(Pixel coordinate grounding data)

▼

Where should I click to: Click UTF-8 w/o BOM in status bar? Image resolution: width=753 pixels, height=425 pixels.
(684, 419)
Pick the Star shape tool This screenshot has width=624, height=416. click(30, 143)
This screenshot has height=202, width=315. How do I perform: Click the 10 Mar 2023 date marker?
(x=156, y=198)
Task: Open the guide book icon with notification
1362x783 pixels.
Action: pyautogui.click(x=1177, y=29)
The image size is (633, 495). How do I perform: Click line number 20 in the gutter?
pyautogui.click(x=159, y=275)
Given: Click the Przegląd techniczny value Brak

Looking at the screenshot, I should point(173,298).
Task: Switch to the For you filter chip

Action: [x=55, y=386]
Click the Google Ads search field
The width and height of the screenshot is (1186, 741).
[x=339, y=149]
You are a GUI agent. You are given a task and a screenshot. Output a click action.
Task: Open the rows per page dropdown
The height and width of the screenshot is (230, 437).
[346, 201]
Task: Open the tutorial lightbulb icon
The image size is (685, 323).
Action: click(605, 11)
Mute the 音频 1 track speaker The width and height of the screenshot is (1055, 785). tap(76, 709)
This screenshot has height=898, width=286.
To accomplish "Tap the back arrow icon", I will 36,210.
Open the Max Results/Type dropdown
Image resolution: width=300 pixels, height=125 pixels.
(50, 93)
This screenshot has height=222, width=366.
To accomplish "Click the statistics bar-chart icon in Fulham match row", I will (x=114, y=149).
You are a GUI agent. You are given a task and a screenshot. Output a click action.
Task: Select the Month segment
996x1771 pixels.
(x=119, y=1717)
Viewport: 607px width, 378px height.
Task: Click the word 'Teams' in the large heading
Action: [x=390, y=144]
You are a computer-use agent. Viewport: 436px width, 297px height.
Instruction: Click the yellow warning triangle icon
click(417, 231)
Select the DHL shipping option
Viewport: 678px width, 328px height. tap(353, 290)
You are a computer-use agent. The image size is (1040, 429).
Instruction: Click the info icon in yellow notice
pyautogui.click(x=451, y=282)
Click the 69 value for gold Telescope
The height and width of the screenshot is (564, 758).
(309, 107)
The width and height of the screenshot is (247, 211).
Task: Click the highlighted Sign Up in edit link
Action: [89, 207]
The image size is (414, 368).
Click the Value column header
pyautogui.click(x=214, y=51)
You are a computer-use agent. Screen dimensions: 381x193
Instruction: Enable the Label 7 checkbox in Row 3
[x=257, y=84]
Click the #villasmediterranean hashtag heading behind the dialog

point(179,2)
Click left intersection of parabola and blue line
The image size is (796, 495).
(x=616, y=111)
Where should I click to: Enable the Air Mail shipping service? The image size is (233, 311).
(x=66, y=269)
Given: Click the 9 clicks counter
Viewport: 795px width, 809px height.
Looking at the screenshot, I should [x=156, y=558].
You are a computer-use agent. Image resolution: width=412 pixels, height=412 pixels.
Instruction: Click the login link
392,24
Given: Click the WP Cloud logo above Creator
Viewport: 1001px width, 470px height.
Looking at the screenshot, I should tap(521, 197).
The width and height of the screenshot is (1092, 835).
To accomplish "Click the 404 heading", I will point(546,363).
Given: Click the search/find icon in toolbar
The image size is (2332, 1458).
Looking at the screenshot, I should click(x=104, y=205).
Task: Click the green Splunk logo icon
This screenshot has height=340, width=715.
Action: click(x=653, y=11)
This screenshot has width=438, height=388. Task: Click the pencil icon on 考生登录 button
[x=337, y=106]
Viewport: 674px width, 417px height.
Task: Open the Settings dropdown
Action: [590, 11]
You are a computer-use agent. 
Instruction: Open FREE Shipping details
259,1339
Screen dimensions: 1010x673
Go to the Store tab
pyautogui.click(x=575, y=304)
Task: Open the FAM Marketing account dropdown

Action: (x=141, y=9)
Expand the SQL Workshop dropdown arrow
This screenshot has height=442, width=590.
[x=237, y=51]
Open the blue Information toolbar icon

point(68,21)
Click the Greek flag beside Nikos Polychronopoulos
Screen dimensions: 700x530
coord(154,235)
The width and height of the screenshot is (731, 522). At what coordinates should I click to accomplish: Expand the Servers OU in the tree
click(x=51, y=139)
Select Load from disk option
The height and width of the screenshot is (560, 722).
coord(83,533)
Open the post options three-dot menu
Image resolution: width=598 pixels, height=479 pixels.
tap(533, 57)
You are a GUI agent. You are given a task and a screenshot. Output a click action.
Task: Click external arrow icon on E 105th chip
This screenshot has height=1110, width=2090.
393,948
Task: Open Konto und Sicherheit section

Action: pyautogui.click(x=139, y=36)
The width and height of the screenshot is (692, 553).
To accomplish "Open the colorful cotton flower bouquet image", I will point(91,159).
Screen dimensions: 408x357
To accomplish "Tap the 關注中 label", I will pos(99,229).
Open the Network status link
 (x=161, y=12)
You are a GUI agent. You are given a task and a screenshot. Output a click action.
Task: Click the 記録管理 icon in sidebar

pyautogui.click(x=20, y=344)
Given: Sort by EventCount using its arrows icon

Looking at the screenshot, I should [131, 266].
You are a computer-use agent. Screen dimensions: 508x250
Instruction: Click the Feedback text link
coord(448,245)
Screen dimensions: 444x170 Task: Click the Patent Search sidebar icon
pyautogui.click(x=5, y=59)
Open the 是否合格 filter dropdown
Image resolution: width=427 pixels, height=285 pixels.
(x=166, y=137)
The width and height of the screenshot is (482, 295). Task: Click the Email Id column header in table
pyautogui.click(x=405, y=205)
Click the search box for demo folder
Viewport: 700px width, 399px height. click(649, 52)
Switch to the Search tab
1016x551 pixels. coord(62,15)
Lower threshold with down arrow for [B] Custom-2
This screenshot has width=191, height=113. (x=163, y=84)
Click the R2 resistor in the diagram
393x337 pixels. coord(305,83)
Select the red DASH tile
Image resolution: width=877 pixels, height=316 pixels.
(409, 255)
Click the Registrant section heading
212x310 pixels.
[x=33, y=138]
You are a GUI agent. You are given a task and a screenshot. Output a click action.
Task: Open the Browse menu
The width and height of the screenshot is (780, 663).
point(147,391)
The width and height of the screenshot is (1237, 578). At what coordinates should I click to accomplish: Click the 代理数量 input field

▲

| WHAT TO PRODUCE |
Extract from the records above the lines from the one containing "Task: Select the Month segment" to the one containing "You are a computer-use agent. Viewport: 436px", both lines included, exactly as they appear and with nothing else.

| ANSWER SECTION |
Task: Select the Month segment
996x1771 pixels.
(x=119, y=1717)
Viewport: 607px width, 378px height.
Task: Click the word 'Teams' in the large heading
Action: [x=390, y=144]
You are a computer-use agent. Viewport: 436px width, 297px height.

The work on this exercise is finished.